When the tea was replenished and she was seated again, she said, “You’ll want to know how we met.”

“Pardon me for saying so, but you don’t look as though you’ve been a farm girl all your life.”

“You’re very observant for one so … young,” she said. And so coddled and pampered and protected from the true horrors of the world, she implied with her single, taut glance. “But these are genuine calluses.” She showed both her palms while the cup and saucer teetered on her knees. “You learn how when you have to, and quickly.” That she herself was younger than he appeared to be of no relevance.

“You met your husband here, then?”

“My father was the Congregationalist minister in Cobourg. We came up here when I was eight, after my mother died back in Pennsylvania.”

“But your husband was Church of England,” Marc said.

Once again he was raked by that appraising gaze. “A venial sin,” she said. “Congregationalists are a tolerant lot. And democratic to boot.” She watched to see the effect of this last remark.

“Would you say that relations between Jesse and Joshua were strained?”

“Did Father come to the wedding, you mean?”

“Did he approve of the … way his son’s life was going?”
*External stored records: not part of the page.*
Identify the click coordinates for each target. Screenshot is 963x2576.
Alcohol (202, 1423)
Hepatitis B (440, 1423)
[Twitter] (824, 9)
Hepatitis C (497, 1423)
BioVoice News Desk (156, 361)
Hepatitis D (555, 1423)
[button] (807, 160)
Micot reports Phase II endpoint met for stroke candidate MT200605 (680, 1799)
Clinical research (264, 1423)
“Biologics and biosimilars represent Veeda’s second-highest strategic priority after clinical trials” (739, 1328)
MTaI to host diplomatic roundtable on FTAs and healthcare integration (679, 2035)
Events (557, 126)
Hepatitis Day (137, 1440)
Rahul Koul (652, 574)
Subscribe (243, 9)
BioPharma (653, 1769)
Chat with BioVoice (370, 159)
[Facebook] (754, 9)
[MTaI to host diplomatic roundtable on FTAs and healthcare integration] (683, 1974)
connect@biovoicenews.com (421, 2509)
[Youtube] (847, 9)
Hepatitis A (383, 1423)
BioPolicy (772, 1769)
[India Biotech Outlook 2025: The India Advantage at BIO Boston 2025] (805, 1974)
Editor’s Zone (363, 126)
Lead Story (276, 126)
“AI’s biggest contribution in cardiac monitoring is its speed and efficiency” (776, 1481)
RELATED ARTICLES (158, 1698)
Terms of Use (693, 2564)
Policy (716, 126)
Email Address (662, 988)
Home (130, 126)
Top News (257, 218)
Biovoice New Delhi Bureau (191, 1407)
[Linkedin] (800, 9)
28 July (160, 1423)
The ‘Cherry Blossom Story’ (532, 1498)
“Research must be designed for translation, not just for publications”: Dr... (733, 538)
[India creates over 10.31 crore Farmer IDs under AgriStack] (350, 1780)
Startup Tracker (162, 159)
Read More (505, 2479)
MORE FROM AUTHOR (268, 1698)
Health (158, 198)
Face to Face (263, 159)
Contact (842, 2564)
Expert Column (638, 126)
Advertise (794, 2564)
“He came down for the wedding at St. Peter’s in Cobourg.”

“And that was …?”

“Almost four years ago. Jess and I came directly here.”

“Did his father visit?”

Each new question seemed to disconcert her just a bit more, but the only outward sign of discomfort was the length of the pause before she could answer. When she did, Marc could see no indication that she was reluctant, withholding, or evasive.

“Only at Christmas. And once at Easter.”

When the thorny issue of whose church to attend must have complicated matters.